## Actividades
(1) Responde a estas preguntas sobre el fragmento de la llamada de la editora:
(a) ¿Qué dos cualidades de la novela subrayó la editora?
(b) ¿Qué expresión dejaba caer el escritor cuando ella tomaba aire entre frase y frase?
(c) ¿En qué mes y año, y en qué periódico, contó Xosé Manuel Pereiro la llamada del presidente de la Real Academia Galega?
(2) Resume en dos oraciones el fragmento de la llamada de la editora.
(3) Escribe la continuación del fragmento de la llamada de la editora a partir de su última oración.

## Fragmento
......

UN AMIGO ESCRITOR recibió la semana pasada la llamada telefónica de una editora. Era la llamada soñada, casi escrita. En los últimos años la suerte había sido esquiva con él, pero la cabeza cortada del destino rodó ese día hasta sus pies. Quizá porque carecía de experiencia, no supo qué hacer con la cabeza y se sentó sobre ella, en silencio. Una vez la editora se presentó por su nombre, el escritor cerró los ojos para sujetar unas lágrimas imprevistas. La felicidad que se le agolpaba en el interior, dando puñetazos en la puerta, y que a duras penas mantenía a raya apretando los labios, se diluyó de golpe cuando la mujer lo llamó por el nombre de otro escritor. Él, con una sangre fría y ajena, la dejó hablar, sin corregirla, como si en realidad él fuese otro escritor, cosa que a menudo ocurre entre escritores, que un buen día necesitan convertirse en alguien distinto para escribir un libro inesperado.

Mi amigo permitió que la mujer elogiase ‘su’ novela, de la que subrayó la firmeza de la historia, sin cabos sueltos, y la fluidez del estilo, que era tan transparente que incluso parecía que no había estilo. "Ese es el mejor estilo que existe", concluyó. Cuando ella tomaba aire entre frase y frase, él dejaba caer un "ajá" de sorpresa, enfático. No tenía ni idea de que su novela -había asumido ya la identidad del otro- fuese tan buena. Le agradó la observación de que el mejor estilo era el que no se notaba, aunque admitía que "estilo fluido" representaba la típica nuez vacía que se decía de todos los estilos, aunque no fuesen en absoluto fluidos.

Cuando la editora quiso saber si estaría interesado en publicar con ellos, mi amigo aclaró la garganta y dijo: "Te voy a ser sincero: métete tu editorial por el culo", y colgó. Por ahora, no ha vuelto a tener noticias. Es probable que nunca las tenga. Cada vez que tratamos de imaginar qué pudo pasar después de la llamada, nos vienen a la cabeza miles de ideas. ¿Y si acabó con la carrera del otro escritor?, ¿y si la editora averigua a quién telefoneó en realidad?, ¿y si…?

El error, aunque sea al marcar un número de teléfono, depara momentos de gran belleza, subrayada por el desconcierto. En mayo de 2005, Xosé Manuel Pereiro contaba en El País cómo el entonces presidente de la Real Academia Galega telefoneó a Darío Xohan Cabana. Nadie en Gomeán, donde vive el poeta, atendió su llamada, así que dejó un mensaje en el contestador: "Darío, soy Xosé Ramón Barreiro, el presidente de la Academia. Te llamo para darte la noticia de que has sido designado académico…".

......

(Registros de una colección de datos)
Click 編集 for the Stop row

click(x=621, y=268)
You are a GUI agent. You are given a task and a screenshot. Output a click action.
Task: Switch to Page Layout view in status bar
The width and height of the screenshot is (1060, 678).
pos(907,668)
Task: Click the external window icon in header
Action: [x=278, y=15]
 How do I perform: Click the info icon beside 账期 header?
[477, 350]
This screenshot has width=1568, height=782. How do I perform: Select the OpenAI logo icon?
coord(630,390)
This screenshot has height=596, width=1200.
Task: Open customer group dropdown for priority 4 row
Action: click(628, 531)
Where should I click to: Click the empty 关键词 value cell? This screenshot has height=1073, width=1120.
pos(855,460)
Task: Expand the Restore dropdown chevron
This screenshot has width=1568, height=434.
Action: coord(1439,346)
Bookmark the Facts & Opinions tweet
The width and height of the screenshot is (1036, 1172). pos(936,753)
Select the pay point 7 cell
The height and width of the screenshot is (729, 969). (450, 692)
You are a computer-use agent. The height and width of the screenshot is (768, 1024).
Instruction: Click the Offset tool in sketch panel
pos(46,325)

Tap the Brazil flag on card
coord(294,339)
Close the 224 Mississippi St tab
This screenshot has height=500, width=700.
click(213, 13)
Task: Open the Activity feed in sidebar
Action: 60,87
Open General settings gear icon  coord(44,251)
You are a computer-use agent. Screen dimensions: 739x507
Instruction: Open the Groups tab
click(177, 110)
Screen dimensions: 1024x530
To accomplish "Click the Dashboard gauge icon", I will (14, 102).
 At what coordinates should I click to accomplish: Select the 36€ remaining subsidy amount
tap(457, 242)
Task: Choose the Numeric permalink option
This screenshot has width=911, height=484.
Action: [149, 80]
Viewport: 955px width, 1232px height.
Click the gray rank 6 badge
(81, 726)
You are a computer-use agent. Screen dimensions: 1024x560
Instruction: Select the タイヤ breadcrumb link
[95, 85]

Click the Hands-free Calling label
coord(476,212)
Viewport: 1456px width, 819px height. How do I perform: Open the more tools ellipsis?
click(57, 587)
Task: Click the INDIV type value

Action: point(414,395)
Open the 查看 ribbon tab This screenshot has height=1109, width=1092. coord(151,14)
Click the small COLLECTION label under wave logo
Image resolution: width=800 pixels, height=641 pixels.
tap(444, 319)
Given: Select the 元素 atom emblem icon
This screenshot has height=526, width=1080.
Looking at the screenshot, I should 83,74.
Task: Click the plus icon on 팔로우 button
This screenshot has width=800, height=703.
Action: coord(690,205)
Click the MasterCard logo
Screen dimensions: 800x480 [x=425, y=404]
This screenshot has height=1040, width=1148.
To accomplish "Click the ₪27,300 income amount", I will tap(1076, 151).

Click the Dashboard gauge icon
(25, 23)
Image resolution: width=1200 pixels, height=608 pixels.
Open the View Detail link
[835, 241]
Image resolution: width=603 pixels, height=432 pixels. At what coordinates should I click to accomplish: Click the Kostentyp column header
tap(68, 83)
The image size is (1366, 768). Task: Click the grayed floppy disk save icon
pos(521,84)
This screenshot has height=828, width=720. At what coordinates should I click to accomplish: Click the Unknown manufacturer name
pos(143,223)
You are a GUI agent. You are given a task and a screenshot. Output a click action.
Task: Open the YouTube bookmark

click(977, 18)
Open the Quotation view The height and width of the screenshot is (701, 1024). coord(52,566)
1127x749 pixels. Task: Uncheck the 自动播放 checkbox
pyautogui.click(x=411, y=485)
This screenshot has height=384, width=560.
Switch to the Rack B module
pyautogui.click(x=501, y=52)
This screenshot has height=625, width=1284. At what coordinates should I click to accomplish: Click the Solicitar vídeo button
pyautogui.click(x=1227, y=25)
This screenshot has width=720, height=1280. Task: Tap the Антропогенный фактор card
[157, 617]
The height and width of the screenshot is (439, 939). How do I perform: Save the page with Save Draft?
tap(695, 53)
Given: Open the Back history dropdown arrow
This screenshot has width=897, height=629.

......

## Soluciones
(1)
(a) La firmeza de la historia, sin cabos sueltos, y la fluidez del estilo.
(b) Un "ajá" de sorpresa, enfático.
(c) En mayo de 2005, en El País.

(2) Una editora llamó a un escritor por el nombre de otro autor y elogió la firmeza de la historia y la fluidez del estilo de "su" novela, mientras él la dejaba hablar sin corregirla. Cuando ella quiso saber si le interesaba publicar con ellos, él la mandó a paseo con un insulto y colgó, y el autor añade que el error, aunque sea al marcar un número de teléfono, depara momentos de gran belleza.

(3)
La institución acababa de nombrarlo para ocupar el puesto del poeta Manuel María, pero lamentablemente Barreiro había marcado el número de teléfono de una señora de Lugo, que experimentó una extrañeza agreste al descubrir el mensaje. Sintió como si tuviese una piedra caliente en las manos, que no quería arrojar porque semejaba valiosísima. En cuanto tuvo ocasión, en una competición infantil en la que participaba su hijo, compartió la extrañeza con otros padres. Entre ellos se hallaba el escritor Antonio Reigosa, amigo personal de Darío, al que llamó para felicitarlo. "¿Cómo lo sabes? A mí no me han dicho nada", señaló el poeta de Gomeán.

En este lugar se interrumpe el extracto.